The Tornados were an English instrumental group of the 1960s that acted as backing group for many of record producer Joe Meek's productions and also for singer Billy Fury. They enjoyed several chart hits in their own right, including the UK and U.S. #1 "Telstar" (named after the satellite and composed and produced by Meek), the first U.S. #1 single by a British group. The Tornados (Dave Watts version) still perform concerts around the UK and Europe; the band consists of Dave Watts (keyboards), Shaun Corrigan on guitar for '60s band the Symbols ("The Best Part of Breaking Op"), Pete Gill on bass from '60s band The Rebounds, Jamie Thurston (vocals/guitar from ITV Heartbeat tour, "ITVtheRoyal") and Tristan Long on drums (performed with Gareth Gates, Deacon Blue, Midge Ure, SKIN, Halloween, Foundations, Fortunes, etc.).

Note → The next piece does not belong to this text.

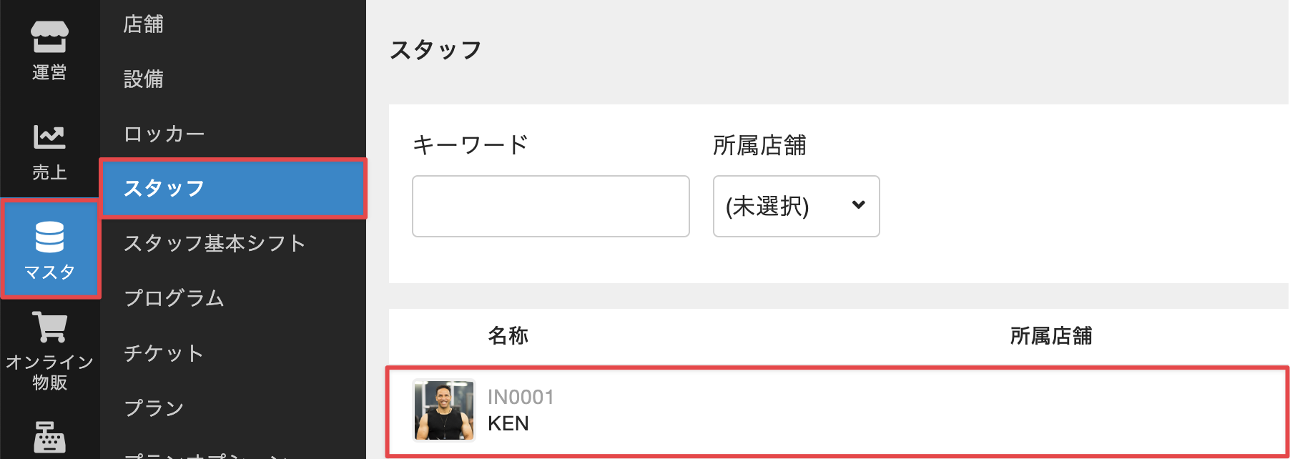Open the オンライン物販 shopping cart icon

[x=49, y=328]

From January 1962-August 1963 The Tornados were the backing band for Billy Fury (as well as recording and performing as an act in their own right); they toured and recorded with Fury as The Tornados.[1] Their recordings with Fury were produced by Mike Smith and Ivor Raymonde.

The Tornados made a scopitone film (an early form of music video) for "Telstar" and another for their chart hit "Robot" featuring members of the group walking around a woodland dressed in appropriate headgear with their guitars, flirting with various young women and being finally arrested by policemen after lighting a campfire.

For a time The Tornados were considered serious rivals to The Shadows. The Tornados' single "Globetrotter" made it to #5 in the UK Singles Chart. However, pop instrumentals began to lose popularity with British audiences during the course of 1963 as the "Mersey Sound", most notably The Beatles, became more and more popular. In the summer of 1963 Joe Meek induced The Tornados' bassist Heinz Burt to start a solo career, as The Tornados' chart success as an instrumental outfit waned, and from that point onwards The Tornados began to fall apart. By 1965 none of the original lineup remained.

On some promotional items, later lineups were credited as Tornados '65 and The New Tornados, but these names were never used on The Tornados' releases. In the mid-'60s The Tornados backed Billy Fury again, with Dave Watts on keyboards, Robby Gale on guitar and John Davies on drums. In 1968, in Israel to perform in Mandy Rice-Davies' night club "Mandys", the band stayed for a ten-week tour after which they disbanded, leaving Watts and Huxley in Israel, playing with The Lions of Judea and The Churchills respectively.

Later years[edit]

After drummer and bandleader Clem Cattini left The Tornados in 1965 he became a successful session musician, playing on recording sessions for other artists, and was featured in Cliff Richard's backing bands. He holds the record for appearing the most times on UK #1 singles.

Rhythm guitarist George Bellamy is the father of Matthew Bellamy, the front man for British alternative rock band Muse.

They re-formed as The New Tornados in the early 1970s as the backing group for Marty Wilde, Billy Fury and others on a year-long UK Rock n Roll Tour. They continued for another few years with lead guitarist Tony Cowell and drummer Jon Werrell touring with original members Norman Hale and Heinz Burt, plus "The King Of Rock Roll" Carl Simmons. The group was often part of a '60s package with other artists, including Wee Willie Harris and Screaming Lord Sutch.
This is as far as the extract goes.